Member of the National Assembly of Pakistan
- In office 18 October 1993 – 17 November 1996
- In office 18 February 1997 – 12 October 1999

Member of the Provincial Assembly of the Punjab
- In office 5 November 1990 – 28 June 1993

Personal details
- Born: 20 April 1954
- Died: 3 June 2020 (aged 66)

= Sheikh Tahir Rasheed =

Pakistani politician (1954–2020)

Sheikh Muhammad Tahir Rasheed, also known as Tahir Rashid (شيخ محمد طاہر رشيد; 20 April 1954 – 3 June 2020) was a Pakistani politician who was affiliated with the Pakistan Muslim League. He was previously Member of National Assembly of Pakistan (MNA) (1993–1996, 1997–1999) and Member of Provincial Assembly (MPA) (1990–1993). He was also the Central Vice-President of the Pakistan Muslim League.

==Family and education==
He completed his initial education at Millat High School and then Government Emerson College in Multan and graduated from the University of Sindh, Jamshoro.

Tahir Rasheed hailed from a family that traces its roots to Jhajjar tehsil located in Rohtak district India. His grandfather, Sheikh Abdus Samad was assassinated while migrating to Pakistan at the time of the independence of Pakistan in 1947. Tahir Rasheed and his family represent a community which has large business and political interests in the urban politics of Multan city.

His father, Sheikh Muhammad Rasheed, was his political mentor; the former Member of Federal Parliament (Majlis-e-Shoora) in 1980s nominated by General Zia-ul-Haq and elected Member of National Assembly of Pakistan (MNA), when elections were held on a non-party basis for the term 1985–1988.

Tahir Rasheed was married and has three sons, one daughter. The eldest son Muhammad Ahmad Tahir is currently studying abroad. His two other sons are Muhammad Ahsan Yousaf Tahir and Muhammad Asad Ali Asghar, who are currently studying in Multan.

§ §

### Given problem
Reproduce the part of the Sheikh Tahir Rasheed biography starting with "Tahir Rasheed hailed" and going on through "the term 1985–1988.". The data that comes next has no connection to the biography of Sheikh Tahir Rasheed.

§ §

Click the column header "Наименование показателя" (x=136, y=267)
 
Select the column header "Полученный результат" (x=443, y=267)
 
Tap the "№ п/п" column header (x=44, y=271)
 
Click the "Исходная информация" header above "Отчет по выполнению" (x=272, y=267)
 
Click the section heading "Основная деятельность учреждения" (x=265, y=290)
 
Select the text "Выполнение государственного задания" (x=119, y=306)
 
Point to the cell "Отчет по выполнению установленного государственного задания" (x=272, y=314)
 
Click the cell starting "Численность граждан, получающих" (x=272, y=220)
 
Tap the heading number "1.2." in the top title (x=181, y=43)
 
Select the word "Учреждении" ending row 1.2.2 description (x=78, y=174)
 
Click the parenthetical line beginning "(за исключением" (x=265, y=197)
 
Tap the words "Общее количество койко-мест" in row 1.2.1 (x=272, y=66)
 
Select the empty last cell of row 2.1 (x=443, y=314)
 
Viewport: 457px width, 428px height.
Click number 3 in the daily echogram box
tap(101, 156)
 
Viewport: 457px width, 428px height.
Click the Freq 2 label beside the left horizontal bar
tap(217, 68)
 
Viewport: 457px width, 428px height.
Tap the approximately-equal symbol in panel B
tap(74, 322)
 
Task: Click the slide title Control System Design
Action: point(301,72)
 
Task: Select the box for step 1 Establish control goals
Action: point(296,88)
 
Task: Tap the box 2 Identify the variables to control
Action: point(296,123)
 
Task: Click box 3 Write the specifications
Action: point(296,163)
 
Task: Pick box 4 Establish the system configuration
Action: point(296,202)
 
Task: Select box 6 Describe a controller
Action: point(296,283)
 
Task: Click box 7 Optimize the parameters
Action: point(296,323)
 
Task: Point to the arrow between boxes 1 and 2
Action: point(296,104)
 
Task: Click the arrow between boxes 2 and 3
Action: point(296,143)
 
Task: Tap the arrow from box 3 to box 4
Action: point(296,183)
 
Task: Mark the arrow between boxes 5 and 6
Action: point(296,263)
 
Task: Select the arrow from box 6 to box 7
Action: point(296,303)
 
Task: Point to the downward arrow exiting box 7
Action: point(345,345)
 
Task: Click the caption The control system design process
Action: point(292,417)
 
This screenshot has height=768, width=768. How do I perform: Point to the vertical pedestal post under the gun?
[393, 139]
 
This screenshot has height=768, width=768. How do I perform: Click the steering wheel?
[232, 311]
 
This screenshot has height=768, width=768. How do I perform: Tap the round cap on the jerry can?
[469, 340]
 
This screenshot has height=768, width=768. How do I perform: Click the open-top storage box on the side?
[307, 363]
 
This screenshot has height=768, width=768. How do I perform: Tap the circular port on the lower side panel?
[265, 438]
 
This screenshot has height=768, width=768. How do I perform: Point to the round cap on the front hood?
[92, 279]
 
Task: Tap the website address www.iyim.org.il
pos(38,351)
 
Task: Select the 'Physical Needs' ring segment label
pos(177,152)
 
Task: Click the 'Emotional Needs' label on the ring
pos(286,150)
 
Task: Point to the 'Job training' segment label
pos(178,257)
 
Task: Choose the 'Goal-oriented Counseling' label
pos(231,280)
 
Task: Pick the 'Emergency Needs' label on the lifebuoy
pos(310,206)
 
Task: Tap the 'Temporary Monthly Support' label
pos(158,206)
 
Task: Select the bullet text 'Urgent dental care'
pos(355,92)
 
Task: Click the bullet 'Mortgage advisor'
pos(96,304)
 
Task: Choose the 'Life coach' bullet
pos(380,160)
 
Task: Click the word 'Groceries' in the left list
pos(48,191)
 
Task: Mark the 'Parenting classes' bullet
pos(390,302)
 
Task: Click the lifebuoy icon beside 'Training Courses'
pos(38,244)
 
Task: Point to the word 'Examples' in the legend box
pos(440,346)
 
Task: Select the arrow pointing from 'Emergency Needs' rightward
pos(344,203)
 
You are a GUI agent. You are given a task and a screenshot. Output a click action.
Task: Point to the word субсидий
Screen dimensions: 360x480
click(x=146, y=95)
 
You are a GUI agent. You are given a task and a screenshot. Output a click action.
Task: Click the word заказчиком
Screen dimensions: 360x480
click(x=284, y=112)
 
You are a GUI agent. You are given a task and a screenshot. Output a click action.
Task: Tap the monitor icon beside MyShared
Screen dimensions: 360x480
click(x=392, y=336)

§ §

### Output for this task
Tahir Rasheed hailed from a family that traces its roots to Jhajjar tehsil located in Rohtak district India. His grandfather, Sheikh Abdus Samad was assassinated while migrating to Pakistan at the time of the independence of Pakistan in 1947. Tahir Rasheed and his family represent a community which has large business and political interests in the urban politics of Multan city.

His father, Sheikh Muhammad Rasheed, was his political mentor; the former Member of Federal Parliament (Majlis-e-Shoora) in 1980s nominated by General Zia-ul-Haq and elected Member of National Assembly of Pakistan (MNA), when elections were held on a non-party basis for the term 1985–1988.